WHAT TO WORK ON
Can you repeat the records between the line holding "Provide the (x, y)" and the line holding "(239, 424).", inclusive, swapping "Identify" for "Pinpoint" and leaving all else unchanged? Give only those lines, without the pictures.

# start of DATA IN THIS EXERCISE

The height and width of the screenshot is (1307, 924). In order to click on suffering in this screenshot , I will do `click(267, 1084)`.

# end of DATA IN THIS EXERCISE
# start of DATA IN THIS EXERCISE

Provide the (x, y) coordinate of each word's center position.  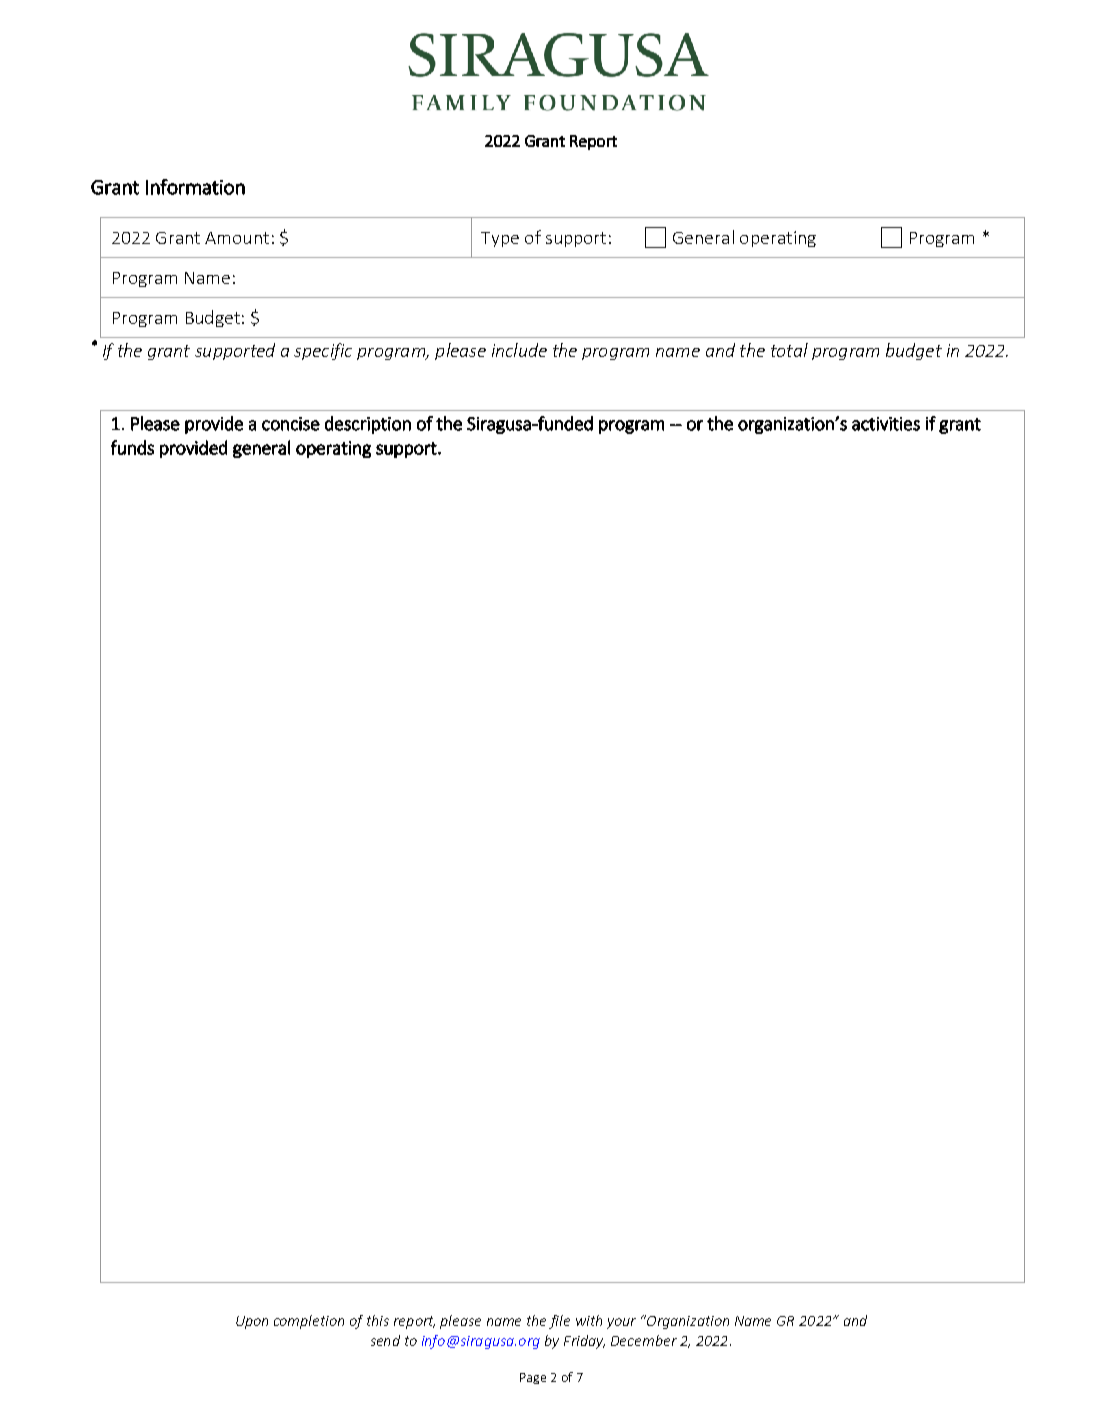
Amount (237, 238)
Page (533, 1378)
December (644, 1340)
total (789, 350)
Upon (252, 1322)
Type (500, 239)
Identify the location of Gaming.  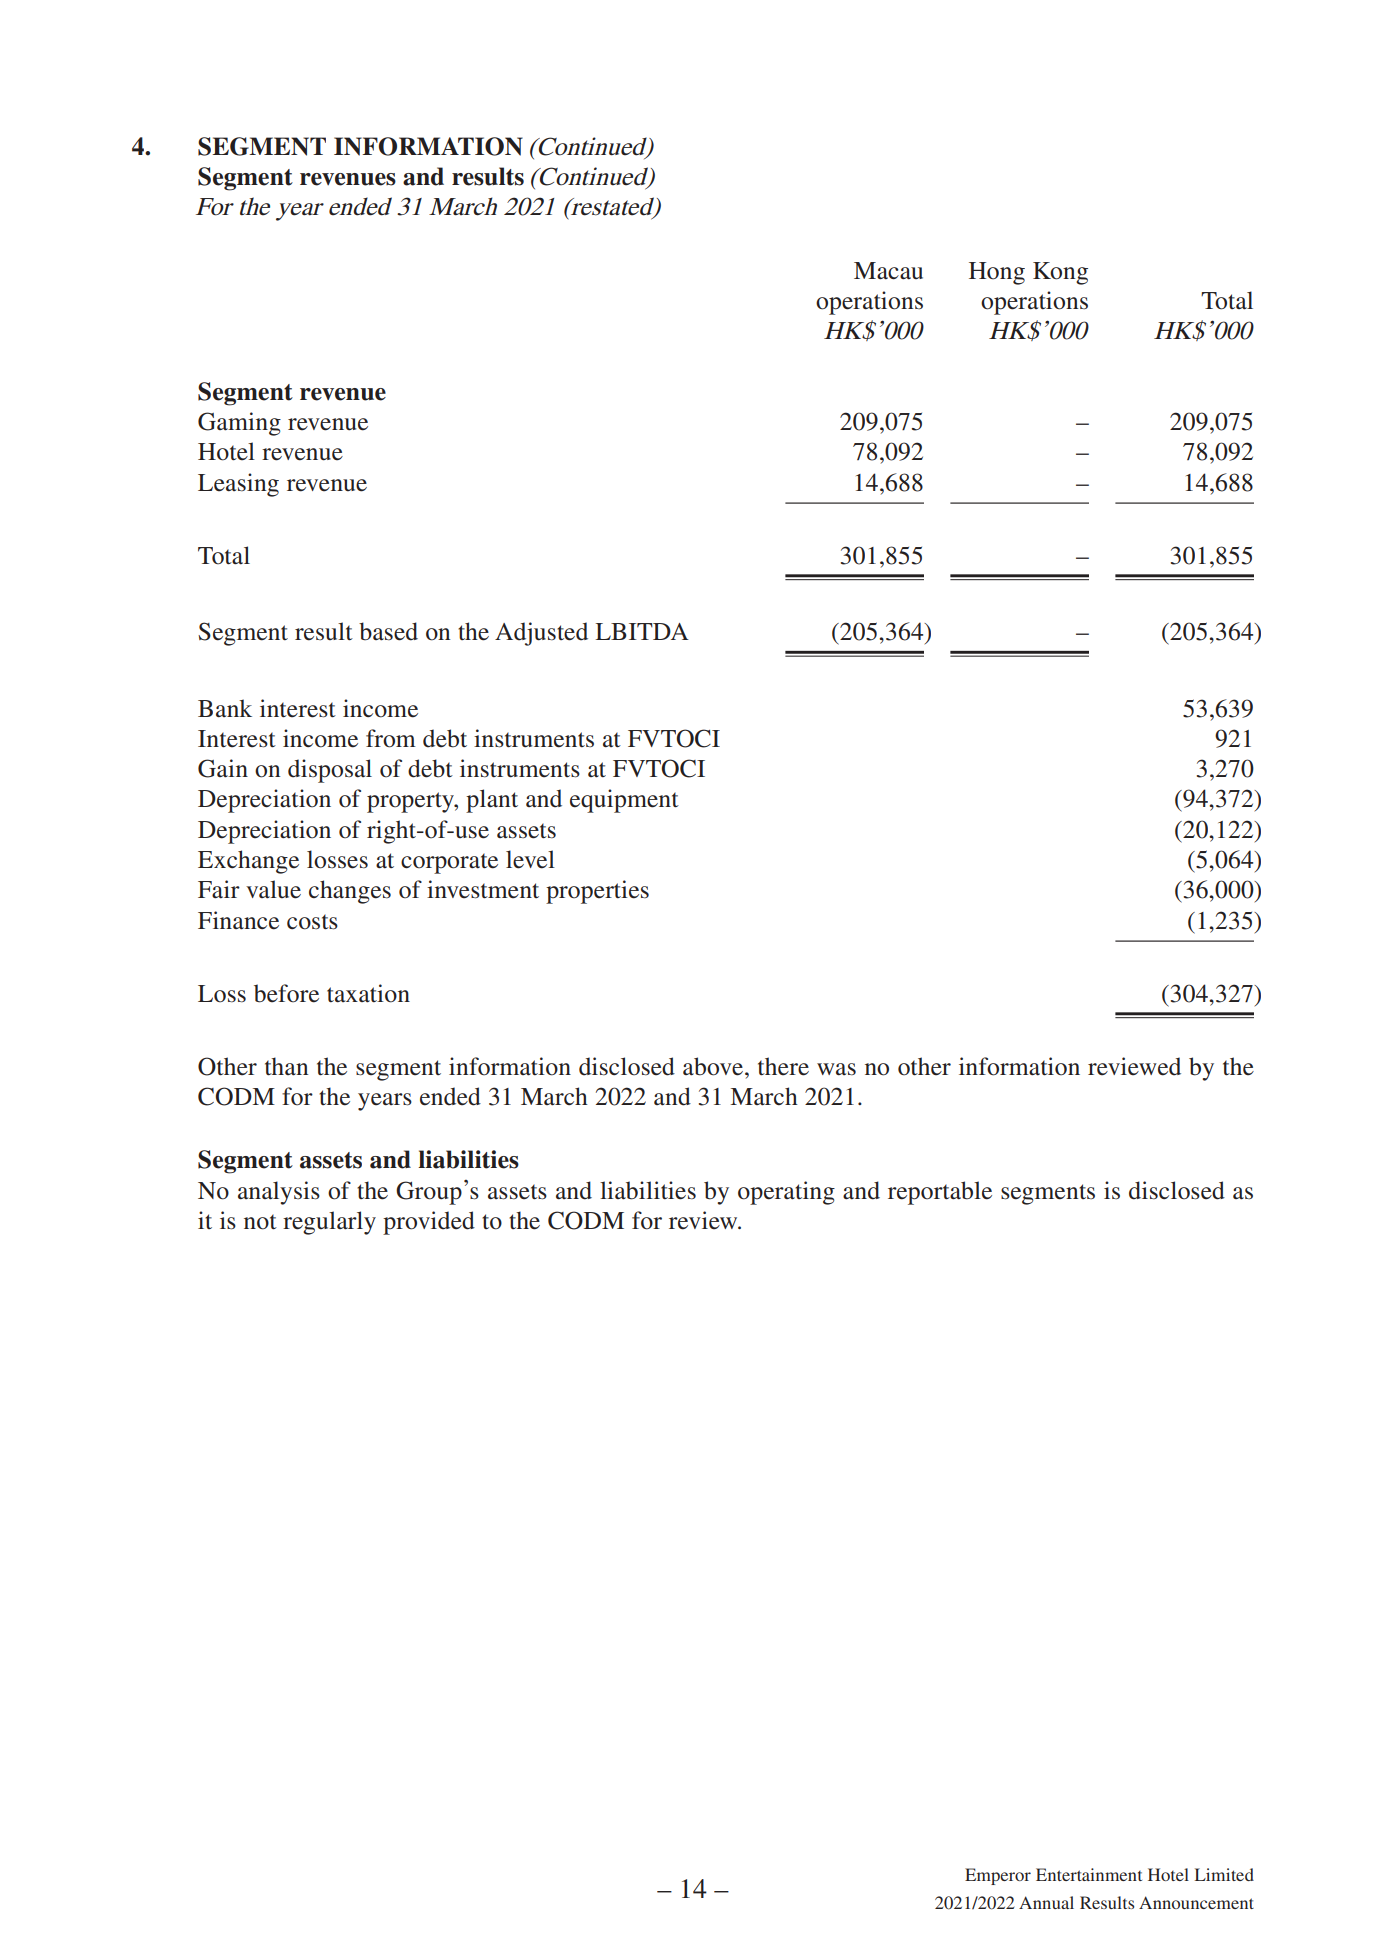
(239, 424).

# end of DATA IN THIS EXERCISE

CORRECT RESPONSE
Provide the (x, y) coordinate of each word's center position.  
Amount (237, 238)
Page (533, 1378)
December (644, 1340)
total (789, 350)
Upon (252, 1322)
Type (500, 239)
Pinpoint the location of Gaming.  
(239, 424).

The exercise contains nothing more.